Heliconia rostrata Ruiz & Pavon

Subgenus: Griggsia section: Rostrata

Distribution: Colombia, Venezuela, Ecuador, Peru, Bolivia.

Heliconia rostrata (right) is found frequently along seasonally flooded Amazon tributaries at relatively low elevation. There are several plants which have been given special cultivar status because of distinctive characteristics exhibited by individual plants or populations.

Typical Form - a popular heliconia throughout the tropical world with pendent inflorescences of red and yellow bracts appearing in late spring and early summer. The inflorescence lasts for several weeks on the plant but is generally very short lived as a cut flower. In winter the foliage often becomes very lacerated. Removing the worst of the battered leaves will go a long way to improving the appearance of the plant in the garden.

'Cervanda' is a tall plant with gray-green, sturdy leaves and orange-red bracts with yellow margins spaced apart on a relatively small inflorescence for H. rostrata. It tends to flower in summer.

'Isola' was named by grower Mr. Joseph Fondeur of Davie, Florida to honor his mother. It is a sturdy plant with a broad inflorescence of closely spaced bracts of pinkish red and yellow, united by a magenta rachis. The inflorescence is of good keeping quality as a cut flower.

'Ten Day' resembles the typical form in most respects except that the inflorescences last very well as cut flowers. Leaves are also quite resistant to wind damage.


H. stricta 'BobWilson'

Heliconia stricta Huber

Subgenus: Heliconia Section: Heliconia

Native: Ecuador to Bolivia

Some clones found at Fairchild Tropical Botanic Garden include:

Heliconia stricta (left) is a wide-ranging and variable species with many cultivar selections. It’s ease of culture and prolific nature has made it important in the cut flower industry.

The plants are not tall, usually less than 6 feet but inflorescences are invariably showy if sometime a little hidden behind some foliage. One clone, H. stricta ‘Dwarf Jamaican’ flowers at a height of 18 inches or less.
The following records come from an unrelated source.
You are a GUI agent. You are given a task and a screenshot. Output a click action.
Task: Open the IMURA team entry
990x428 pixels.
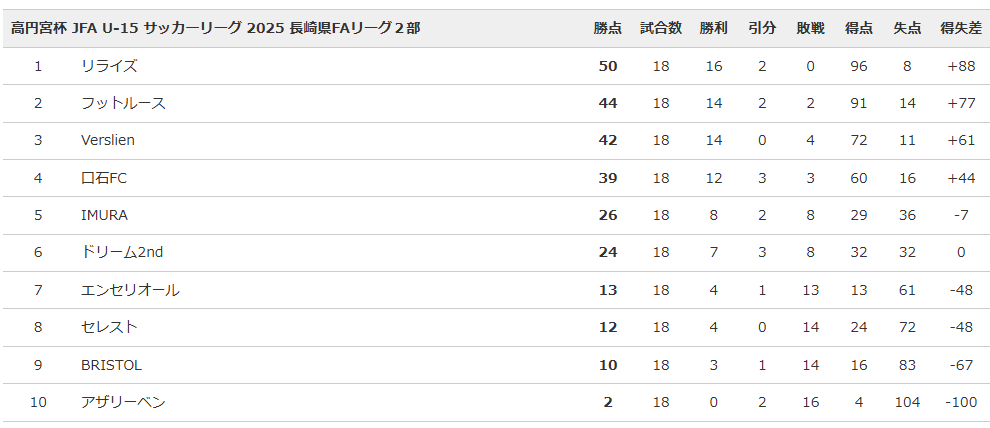[x=104, y=215]
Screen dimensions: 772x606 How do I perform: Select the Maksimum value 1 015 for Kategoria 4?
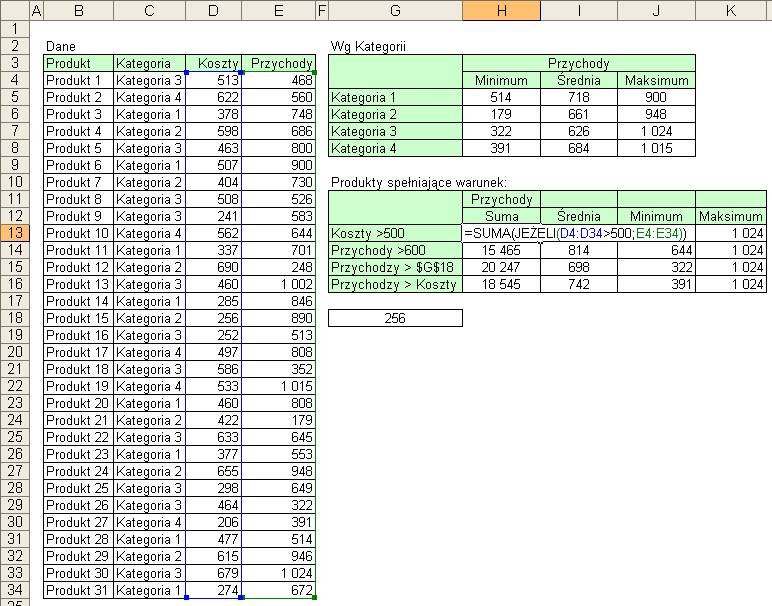656,148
Although many plants bear flowers at any season, we find that winter months are the showiest.

The relatively large inflorescences sport colors of vermilion to red, sometimes two toned with cream or yellow.

Some clones have colorful leaves, red mid-rib with wine purple undersides. A clone known as ‘Sharonii’ was chosen for tissue culture because it was so strikingly beautiful.

Several clones are good garden subjects in southern Florida. Other selections need to be grown in confined space lest they exceed the garden space given to them.


Heliconia subulata

Heliconia subulata Ruiz & Pavon

Subgenus: Stenochlamys Section: Cannastrum

Native: Ecuador to Argentina & southern Brazil

Heliconia subulata (right) is the most southerly occurring species in the family. This factor alone may account for its proven hardiness to cold. An occasional brief encounter with freezing temperatures leaves it unscathed. In southern Florida, it seems to be in perpetual bloom. The leaves are gray-green and sturdy. The long lasting inflorescence is presented above the leaves but occasionally on separate, leafless stems. They are attractive, long lasting as cut flowers.

As do all heliconias, H. subulata grows by spreading laterally, but are not really aggressively invasive. Occasionally it will need to be dug up, reduced and replanted in renewed soil. Full sun or some light shade suits it well.